NAPLES — American leaders do not have the luxury of waiting to solve economic problems like the exploding national debt, underfunded entitlements and a broken immigration system, former Secretary of State Condoleezza Rice said Monday.
"I hope now that the election is over, we can get moving," Rice said during the fifth annual Global Financial Leadership Conference in Naples. "America cannot lead if its own fiscal and economic house is not in order."
Rice gave the keynote address for the conference, which runs through Wednesday at The Ritz-Carlton, Naples, beachfront resort.
Rice, who supported fellow Republican Mitt Romney in last week's election, said Barack Obama is her president and she hopes both sides can work together to solve problems. Democrats and Republicans need to have serious talks about what to do about the looming "fiscal cliff," said Rice, who is now a faculty member at Stanford University.
"I think if we don't address entitlements, we will be on another fiscal cliff before too long," she said. "I do not believe the defense budget is off the table. As far as revenue is concerned, I believe in tax reform rather than raising marginal rates. ... And people know the tax code is too complicated."
Rice has one piece of advice for the county's leaders: Today's headlines and history's judgement are not the same.
"When you are trying to reconstruct a world blown up by shocks, you have to concentrate on history's judgment," she said. "If I had one wish and one prayer for President Obama, it would be that he would remember that."
Rice, who was the 66th secretary of state and President George W. Bush's assistant to the president of national security affairs from 2001 to 2005, also described immigration as an economic issue. The great thing about the United States is that someone can come here from any other country and become an American, she said.
"This country has mobilized human potential," she said.
She did say Republicans "have made a terrible mistake in alienating the Latino population."
"When it comes to immigration, we are not mean-spirited people," Rice said. "We do not want to break up families."
Those comments resonated with Jerry Webman, a senior investment officer with Oppenheimer Funds.
"There are a lot of critical issues, but I am happy she put an emphasis on education and immigration," he said.

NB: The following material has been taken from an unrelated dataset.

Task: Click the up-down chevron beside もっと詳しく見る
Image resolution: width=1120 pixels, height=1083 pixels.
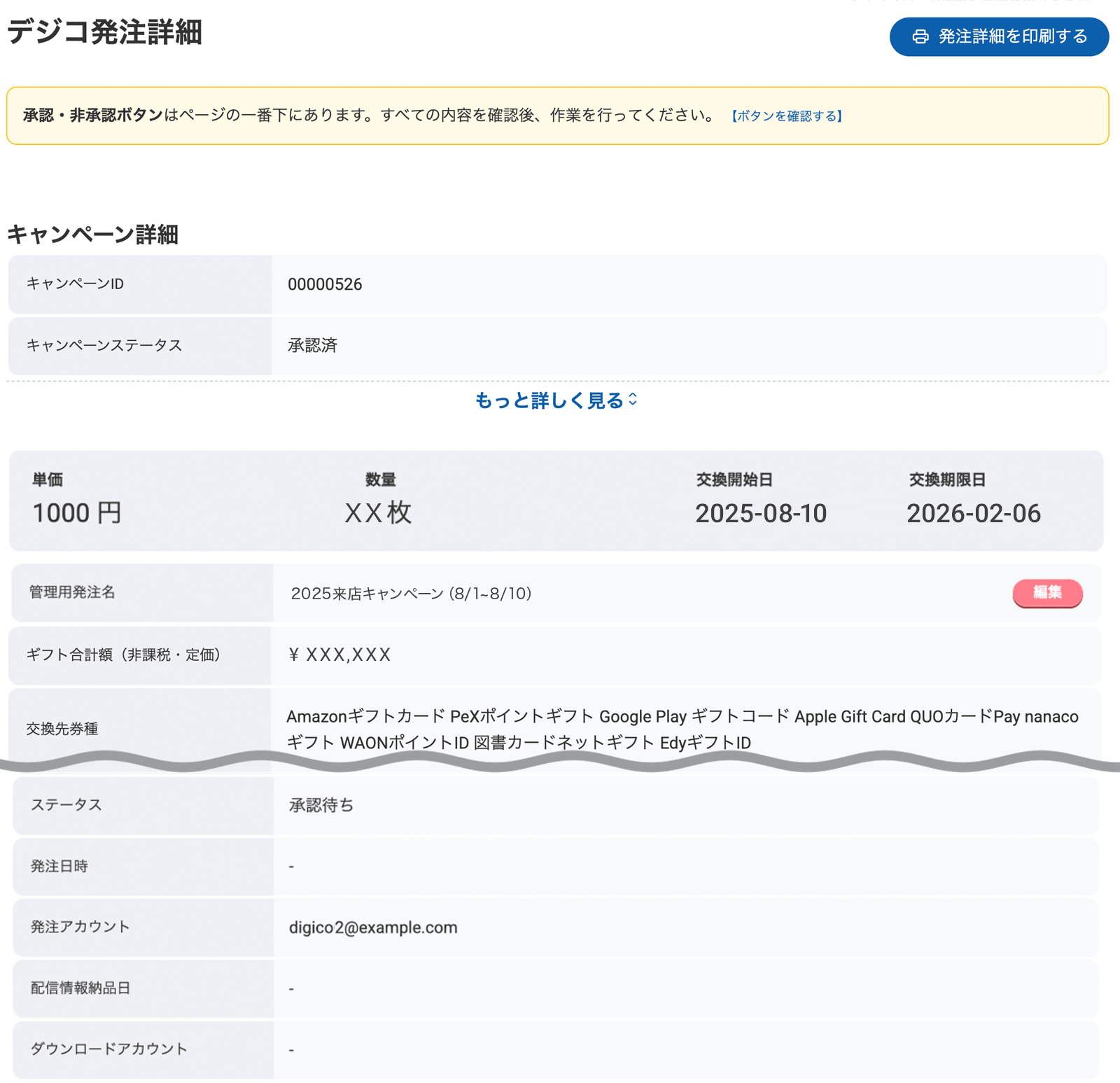Action: [x=633, y=399]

CME Group President Terry Duffy asked Rice where she saw opportunities economically. Rice said countries need to adopt a robust trade policy for more global growth.
"I think there are great opportunities in frontier markets like Indonesia ... and Africa. I think Africa has an undervalued story. It is a continent worth looking at," she said. "They are growing the middle class, their corruption indexes are going down. ... We need to invigorate our trade agenda."
As for who would be the next secretary of state, Rice said she didn't know. Hillary Clinton has said she will not serve another four years.
"The most important asset the secretary of state has is the relationship with the president," she said. "It needs to be someone the president has confidence in, who will not have to phone home on the road. When I was secretary of state, I knew when I was getting out of (Bush's) comfort zone. The secretary of state is known to speak for the president of the United States. When the headlines read, 'White House questions what Secretary X did,' that Secretary of State X is dead."
As for her own political future, Rice said she is not contemplating a run for the White House in 2016.
"I don't really love politics. I love policy and I love foreign policy," she said. "I like being back at Stanford and opening worlds for my students like my professors opened worlds for me. ... I have a very full plate. I am working on improving my golf game and I am really enjoying football season."
Rice was also expected to be part of a conversation with former Secretary of State Madeleine Albright that was moderated by Ted Koppel Monday night.
The Global Financial Leadership Conference continues Tuesday with a panel discussion on the impact of the election on global markets with Karl Rove, who was the deputy chief of staff to President George W. Bush, and James Carville, a political strategist and adviser to President Barack Obama.
Tuesday's closing keynote address is expected to be given by Virgin Group founder Sir Richard Branson.